• _Records from a data collection_:
Segment Open
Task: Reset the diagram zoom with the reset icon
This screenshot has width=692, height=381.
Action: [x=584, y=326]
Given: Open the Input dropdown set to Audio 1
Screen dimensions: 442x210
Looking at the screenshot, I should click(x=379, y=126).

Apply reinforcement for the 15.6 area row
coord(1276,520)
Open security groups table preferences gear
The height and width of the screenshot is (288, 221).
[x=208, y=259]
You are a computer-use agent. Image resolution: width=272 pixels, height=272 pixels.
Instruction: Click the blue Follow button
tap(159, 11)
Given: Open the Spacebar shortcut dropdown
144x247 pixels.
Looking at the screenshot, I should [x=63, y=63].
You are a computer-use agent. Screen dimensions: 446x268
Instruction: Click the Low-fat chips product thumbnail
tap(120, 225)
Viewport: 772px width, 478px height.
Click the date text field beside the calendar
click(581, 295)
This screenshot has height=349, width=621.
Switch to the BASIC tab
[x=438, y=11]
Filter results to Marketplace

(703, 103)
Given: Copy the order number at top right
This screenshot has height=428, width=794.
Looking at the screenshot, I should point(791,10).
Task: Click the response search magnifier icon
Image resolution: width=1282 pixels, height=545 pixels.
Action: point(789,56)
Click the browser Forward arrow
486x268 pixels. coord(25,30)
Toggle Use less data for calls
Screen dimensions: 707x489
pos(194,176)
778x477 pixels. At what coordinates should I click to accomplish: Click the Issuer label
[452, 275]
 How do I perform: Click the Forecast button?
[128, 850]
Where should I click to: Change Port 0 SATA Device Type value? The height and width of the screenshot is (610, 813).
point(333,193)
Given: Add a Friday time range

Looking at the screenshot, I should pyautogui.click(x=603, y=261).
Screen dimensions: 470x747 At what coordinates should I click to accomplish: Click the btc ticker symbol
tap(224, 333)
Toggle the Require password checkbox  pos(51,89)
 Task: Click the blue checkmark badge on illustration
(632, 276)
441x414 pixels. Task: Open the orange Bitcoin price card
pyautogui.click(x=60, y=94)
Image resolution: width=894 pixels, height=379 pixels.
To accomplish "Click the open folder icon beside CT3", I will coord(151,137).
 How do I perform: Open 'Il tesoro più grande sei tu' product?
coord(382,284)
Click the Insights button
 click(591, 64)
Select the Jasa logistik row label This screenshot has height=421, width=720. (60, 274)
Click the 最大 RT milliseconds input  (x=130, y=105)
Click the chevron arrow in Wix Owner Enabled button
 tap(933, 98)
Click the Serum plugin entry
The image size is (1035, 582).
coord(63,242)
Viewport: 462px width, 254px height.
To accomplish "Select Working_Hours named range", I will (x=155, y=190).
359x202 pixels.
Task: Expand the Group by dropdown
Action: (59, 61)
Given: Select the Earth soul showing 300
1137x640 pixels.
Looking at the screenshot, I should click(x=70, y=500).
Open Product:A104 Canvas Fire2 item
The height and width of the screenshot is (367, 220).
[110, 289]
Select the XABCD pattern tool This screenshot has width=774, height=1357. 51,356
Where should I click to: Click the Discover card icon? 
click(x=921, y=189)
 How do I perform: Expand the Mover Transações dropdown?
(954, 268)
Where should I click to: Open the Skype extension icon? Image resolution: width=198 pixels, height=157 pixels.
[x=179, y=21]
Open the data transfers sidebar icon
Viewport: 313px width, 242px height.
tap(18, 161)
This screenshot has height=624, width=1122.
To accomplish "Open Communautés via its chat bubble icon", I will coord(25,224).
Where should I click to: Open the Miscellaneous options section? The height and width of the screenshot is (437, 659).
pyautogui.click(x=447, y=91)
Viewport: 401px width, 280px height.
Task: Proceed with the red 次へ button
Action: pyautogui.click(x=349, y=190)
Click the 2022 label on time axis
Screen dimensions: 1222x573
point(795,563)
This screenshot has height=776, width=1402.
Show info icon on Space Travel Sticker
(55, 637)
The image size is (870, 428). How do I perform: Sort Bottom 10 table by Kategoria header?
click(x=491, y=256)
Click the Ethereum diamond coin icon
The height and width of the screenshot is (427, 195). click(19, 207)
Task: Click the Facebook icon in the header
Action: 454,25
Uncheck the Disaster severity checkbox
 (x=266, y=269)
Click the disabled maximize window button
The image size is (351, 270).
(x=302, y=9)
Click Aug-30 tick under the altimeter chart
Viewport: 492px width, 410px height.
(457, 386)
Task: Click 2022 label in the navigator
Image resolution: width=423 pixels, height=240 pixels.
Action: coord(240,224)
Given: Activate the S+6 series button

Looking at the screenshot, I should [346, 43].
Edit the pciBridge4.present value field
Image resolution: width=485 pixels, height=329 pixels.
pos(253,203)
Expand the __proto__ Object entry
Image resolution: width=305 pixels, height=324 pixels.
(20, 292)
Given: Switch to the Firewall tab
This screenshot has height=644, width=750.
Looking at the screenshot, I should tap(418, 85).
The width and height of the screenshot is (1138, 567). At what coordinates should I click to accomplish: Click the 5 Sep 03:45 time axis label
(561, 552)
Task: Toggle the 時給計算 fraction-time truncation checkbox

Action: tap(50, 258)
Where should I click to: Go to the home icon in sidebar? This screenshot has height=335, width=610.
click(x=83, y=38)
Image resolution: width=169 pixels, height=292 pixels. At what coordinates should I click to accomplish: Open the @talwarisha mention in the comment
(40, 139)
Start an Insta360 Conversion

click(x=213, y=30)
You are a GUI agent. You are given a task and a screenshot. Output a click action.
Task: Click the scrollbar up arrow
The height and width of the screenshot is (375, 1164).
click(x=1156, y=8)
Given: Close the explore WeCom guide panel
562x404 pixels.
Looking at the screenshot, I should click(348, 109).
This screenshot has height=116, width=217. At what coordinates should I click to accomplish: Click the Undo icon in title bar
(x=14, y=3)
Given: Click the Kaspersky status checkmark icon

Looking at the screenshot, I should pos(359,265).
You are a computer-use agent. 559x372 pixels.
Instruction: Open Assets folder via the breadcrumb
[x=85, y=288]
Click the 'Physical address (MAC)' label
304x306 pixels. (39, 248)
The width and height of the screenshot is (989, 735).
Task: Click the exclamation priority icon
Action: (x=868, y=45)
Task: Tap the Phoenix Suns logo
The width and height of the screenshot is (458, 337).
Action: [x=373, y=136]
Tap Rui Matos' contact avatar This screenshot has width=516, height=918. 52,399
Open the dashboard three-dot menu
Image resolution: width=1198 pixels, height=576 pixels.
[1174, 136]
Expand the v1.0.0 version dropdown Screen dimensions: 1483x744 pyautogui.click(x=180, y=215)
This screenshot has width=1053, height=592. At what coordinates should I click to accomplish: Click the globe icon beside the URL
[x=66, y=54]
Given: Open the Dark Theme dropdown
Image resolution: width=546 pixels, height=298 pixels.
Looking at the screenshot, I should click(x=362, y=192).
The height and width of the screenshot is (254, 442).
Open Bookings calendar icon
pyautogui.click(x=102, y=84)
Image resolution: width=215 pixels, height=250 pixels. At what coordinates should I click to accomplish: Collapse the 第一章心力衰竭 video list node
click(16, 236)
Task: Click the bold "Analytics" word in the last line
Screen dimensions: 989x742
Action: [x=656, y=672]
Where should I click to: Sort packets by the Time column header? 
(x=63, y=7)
Segment Closed
What the task asks for is a word-for-word repeat of the lines above, from the first through the one containing "Task: Click the response".

• _WRITTEN ANSWER_:
Task: Reset the diagram zoom with the reset icon
This screenshot has width=692, height=381.
Action: [x=584, y=326]
Given: Open the Input dropdown set to Audio 1
Screen dimensions: 442x210
Looking at the screenshot, I should click(x=379, y=126).

Apply reinforcement for the 15.6 area row
coord(1276,520)
Open security groups table preferences gear
The height and width of the screenshot is (288, 221).
[x=208, y=259]
You are a computer-use agent. Image resolution: width=272 pixels, height=272 pixels.
Instruction: Click the blue Follow button
tap(159, 11)
Given: Open the Spacebar shortcut dropdown
144x247 pixels.
Looking at the screenshot, I should [x=63, y=63].
You are a computer-use agent. Screen dimensions: 446x268
Instruction: Click the Low-fat chips product thumbnail
tap(120, 225)
Viewport: 772px width, 478px height.
Click the date text field beside the calendar
click(581, 295)
This screenshot has height=349, width=621.
Switch to the BASIC tab
[x=438, y=11]
Filter results to Marketplace

(703, 103)
Given: Copy the order number at top right
This screenshot has height=428, width=794.
Looking at the screenshot, I should point(791,10).
Task: Click the response search magnifier icon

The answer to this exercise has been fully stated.